Но мрачный слух, вонзившись между планами, двоится от шептания к шептанию: один из них узнает все заранее, один из них скорее бы погиб.
Как только он проснется в снежных терниях, ему придется стать рабом мистерии и, пересилив первую растерянность, по темя углубиться в свой черед.
Познать себя и собственные замыслы — задание не из несущих радости, успеет ли вода дорогу нанести, укажут ли рябины на исход?
Его слова не будут убедительны, пока светило огненными нитями отягивает клены-долгожители, а значит, остается только ждать.

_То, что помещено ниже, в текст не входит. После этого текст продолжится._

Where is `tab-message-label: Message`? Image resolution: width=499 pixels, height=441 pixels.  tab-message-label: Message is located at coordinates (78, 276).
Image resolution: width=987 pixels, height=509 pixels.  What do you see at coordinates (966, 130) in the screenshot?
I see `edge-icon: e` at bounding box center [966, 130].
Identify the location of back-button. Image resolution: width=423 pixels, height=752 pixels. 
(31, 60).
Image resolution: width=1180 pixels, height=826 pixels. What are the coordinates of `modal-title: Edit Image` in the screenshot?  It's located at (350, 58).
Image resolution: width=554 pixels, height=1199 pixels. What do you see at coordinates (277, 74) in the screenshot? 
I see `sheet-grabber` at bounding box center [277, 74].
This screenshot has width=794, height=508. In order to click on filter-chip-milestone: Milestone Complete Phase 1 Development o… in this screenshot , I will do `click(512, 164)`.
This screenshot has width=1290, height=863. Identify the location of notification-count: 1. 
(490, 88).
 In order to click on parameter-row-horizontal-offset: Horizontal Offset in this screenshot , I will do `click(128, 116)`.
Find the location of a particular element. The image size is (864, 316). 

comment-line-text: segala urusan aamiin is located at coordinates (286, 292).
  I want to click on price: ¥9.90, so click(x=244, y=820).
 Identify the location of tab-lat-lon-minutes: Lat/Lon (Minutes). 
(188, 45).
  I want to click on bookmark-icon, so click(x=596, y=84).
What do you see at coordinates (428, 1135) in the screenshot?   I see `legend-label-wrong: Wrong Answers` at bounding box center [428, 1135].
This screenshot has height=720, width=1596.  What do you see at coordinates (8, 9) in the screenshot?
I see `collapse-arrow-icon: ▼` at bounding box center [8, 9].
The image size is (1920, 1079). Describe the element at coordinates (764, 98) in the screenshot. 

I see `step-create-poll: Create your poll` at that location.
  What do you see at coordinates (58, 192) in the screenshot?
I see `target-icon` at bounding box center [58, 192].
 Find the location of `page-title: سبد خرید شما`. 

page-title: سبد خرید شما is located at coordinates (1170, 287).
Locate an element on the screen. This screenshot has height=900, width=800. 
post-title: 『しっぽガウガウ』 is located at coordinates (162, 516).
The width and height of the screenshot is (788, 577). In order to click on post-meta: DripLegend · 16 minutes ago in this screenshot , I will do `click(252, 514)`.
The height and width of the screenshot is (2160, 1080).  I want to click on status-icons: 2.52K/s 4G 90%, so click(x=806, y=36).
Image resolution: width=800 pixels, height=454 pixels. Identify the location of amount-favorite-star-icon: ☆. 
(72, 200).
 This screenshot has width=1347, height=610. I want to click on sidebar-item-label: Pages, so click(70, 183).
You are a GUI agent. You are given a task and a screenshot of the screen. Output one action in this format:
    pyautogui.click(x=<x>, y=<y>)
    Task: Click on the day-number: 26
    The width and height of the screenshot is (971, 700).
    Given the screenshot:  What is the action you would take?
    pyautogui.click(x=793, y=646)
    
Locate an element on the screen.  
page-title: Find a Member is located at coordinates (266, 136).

Но знание сволакивает в кокон, и он так устал ходить вокруг да около, не веря в то, что самые далекие из звезд погасли много лет назад.
***
Идет, идет, но без предупреждения, ведь знаки для людей предубеждения — всего лишь пересмешник-совпадение, коряги изворотливой судьбы.
Звенит, звенит, грозится выпасть инеем, срастается с сезонными картинами, где все четыре выстроятся в линию и будут одинаково слабы.
Столбы, столбы, но тракт едва ли движется, и перепутье кажется излишеством, где снег над замерзающими вишнями — каскадом воспарившая роса.
Светла луна, как будто рукотворная, страдающая родом малокровия; она умрет, и мир поделят поровну, не дав и горсти тем, в ком есть сердца.